At his desk, Matthias was distracted by the autumn sun, which now seemed strong in the glade. He wanted to be a vacationer and stroll down the deer tracks. It took many midair gyrations of his pen before he could remember what he meant to write and wrote it. The exercise wearied him. This train-bound air, he thought. Then, raising his voice to chairman level and still wincing above his note paper, he began speaking.

Erzberger:
There are two conclusions we must work by. One is that the new government wants an armistice signed—they haven't said otherwise. The second is that if the new government wants an armistice they must consider they have the power to enforce it. That's how it seems to me.

The general and Captain Vanselow took note of both conclusions but Maiberling closed his eyes.

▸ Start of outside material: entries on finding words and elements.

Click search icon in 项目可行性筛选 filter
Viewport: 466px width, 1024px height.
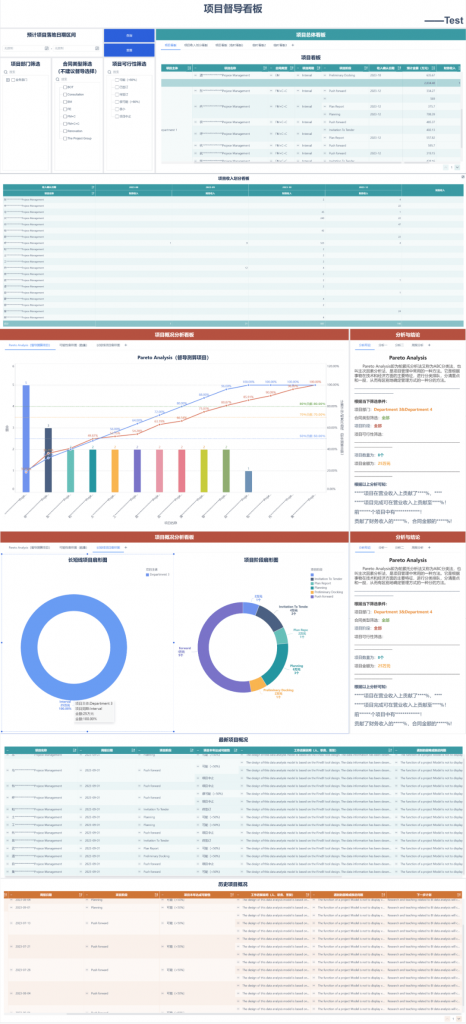pyautogui.click(x=111, y=72)
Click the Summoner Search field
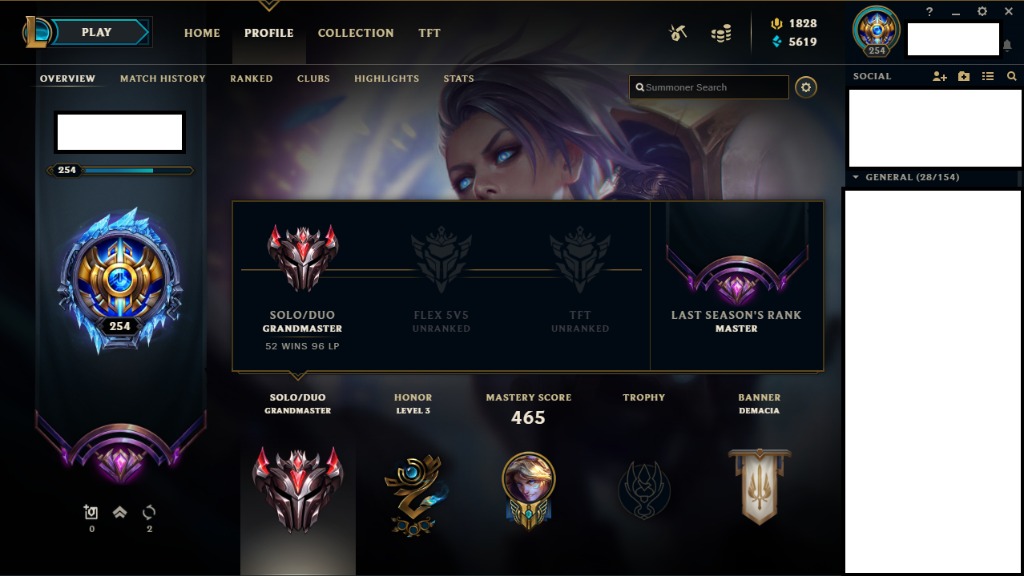Viewport: 1024px width, 576px height. (709, 88)
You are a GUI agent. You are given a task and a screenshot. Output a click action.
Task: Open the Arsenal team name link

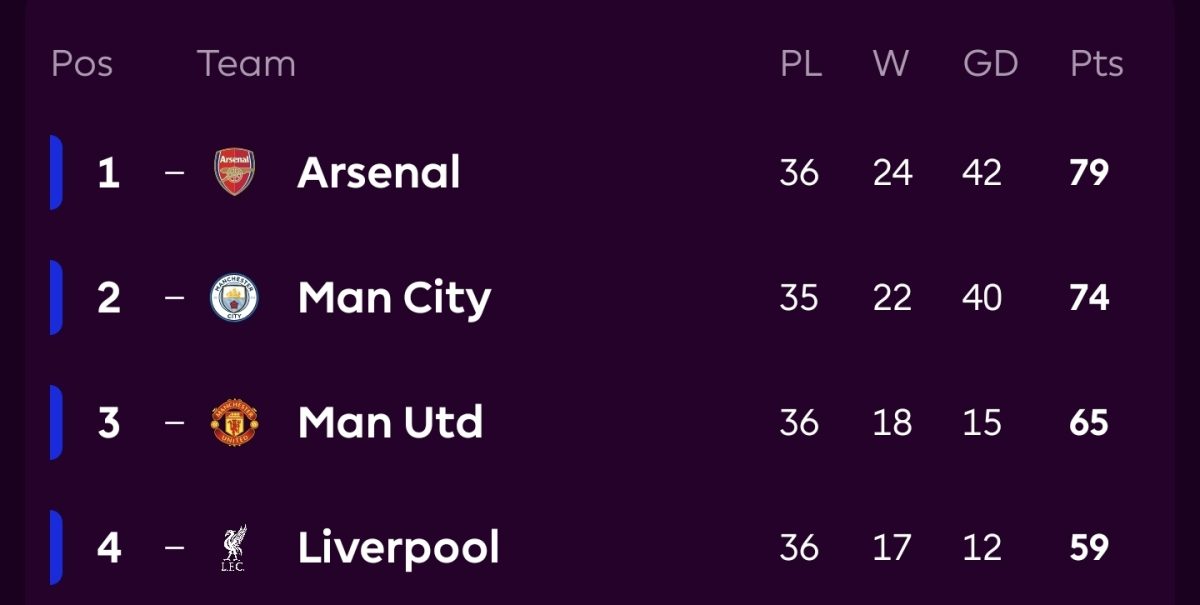click(x=379, y=172)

On such principles all except Matthias went once more to speak with Weygand and the admirals across in 2417D. Erzberger was left alone and spent the time noting down remembered statistics from government white papers on Germany's hunger, Germany's diseases, the death of Germans.

The figures came slowly today. He must jolt them out of a steamy brain, part vapors to get at them. What is happening? Memory used to be my strong suit. When I was a journalist writing politics for
Deutsches Volksblatt
I was able to research and write a book on Napoleon's land confiscations in Bavaria. During the debates on corruption in German Africa I carried precise figures of fiddled accounts and dispossessed tribesmen into the Reichstag without having to copy them down, tote cumbrous notes.